▶ _Your goal_
From the line containing "You are a computer-use" through the last line of the records below, output every line exactly, both ends included, except the pictures.

Screenshot grounding data:
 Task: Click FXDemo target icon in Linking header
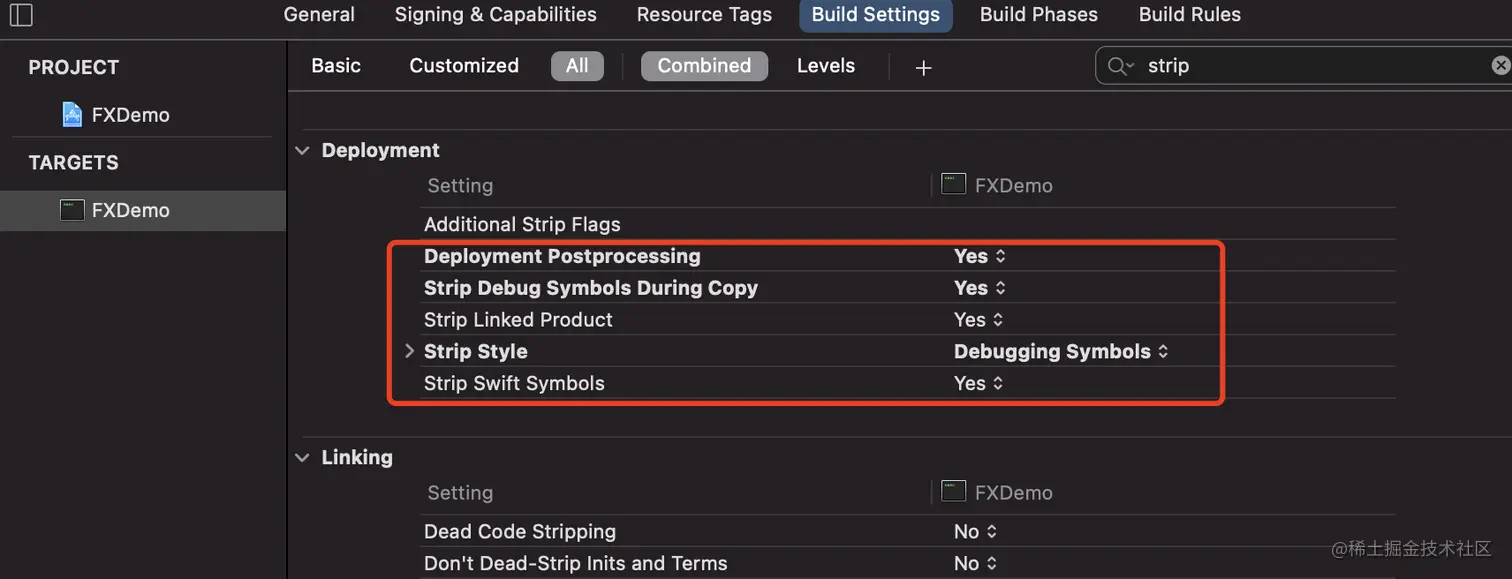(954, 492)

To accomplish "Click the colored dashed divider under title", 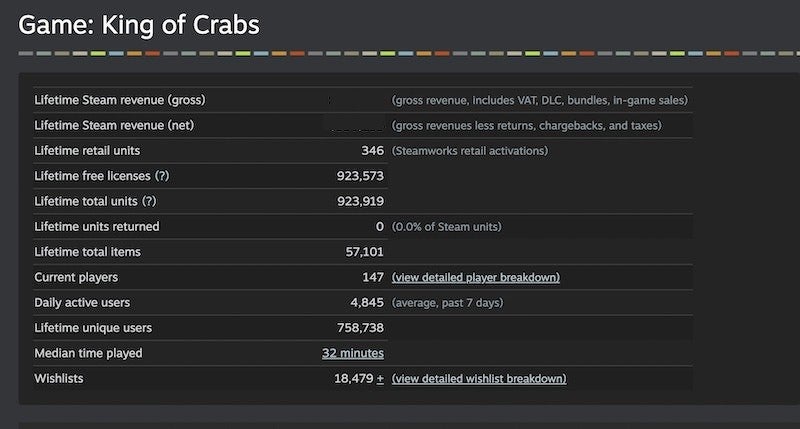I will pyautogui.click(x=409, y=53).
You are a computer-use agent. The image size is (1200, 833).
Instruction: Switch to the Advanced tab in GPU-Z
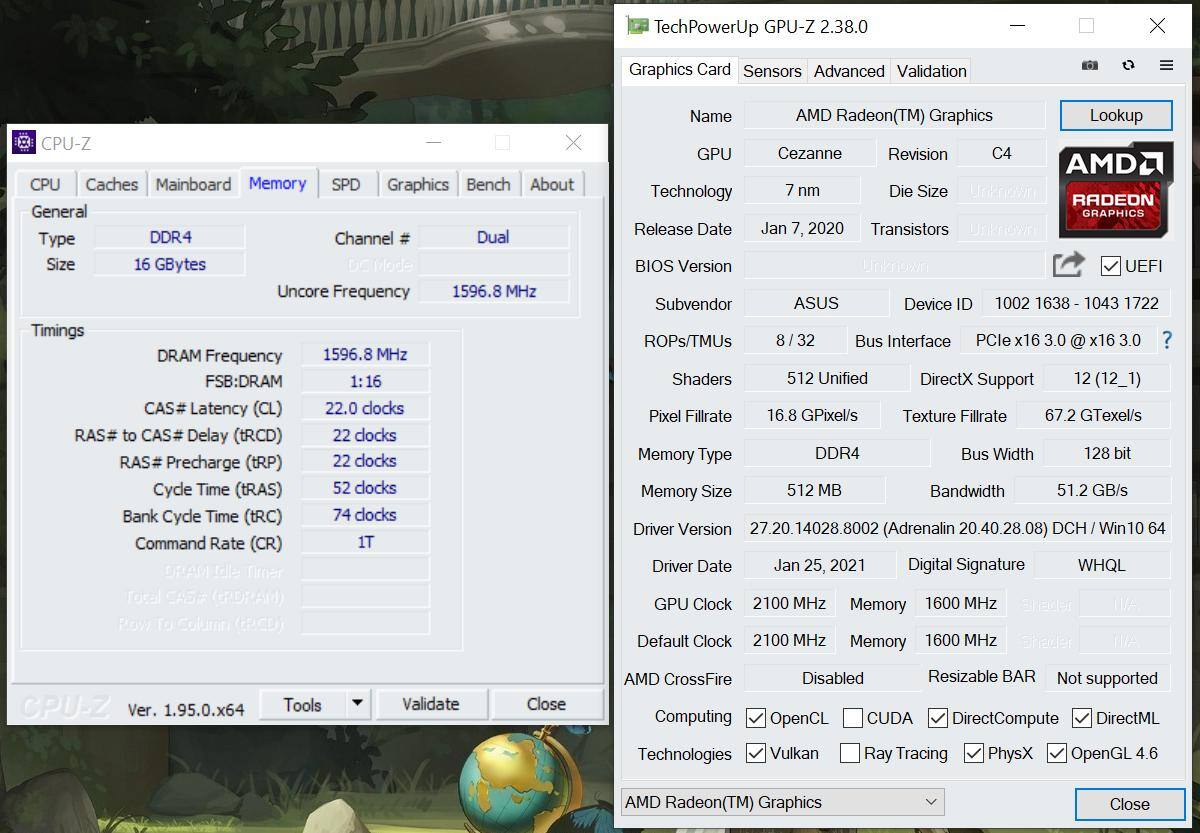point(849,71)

▶ _Written answer_
You are a computer-use agent. The image size is (1200, 833).
Instruction: Switch to the Advanced tab in GPU-Z
point(849,71)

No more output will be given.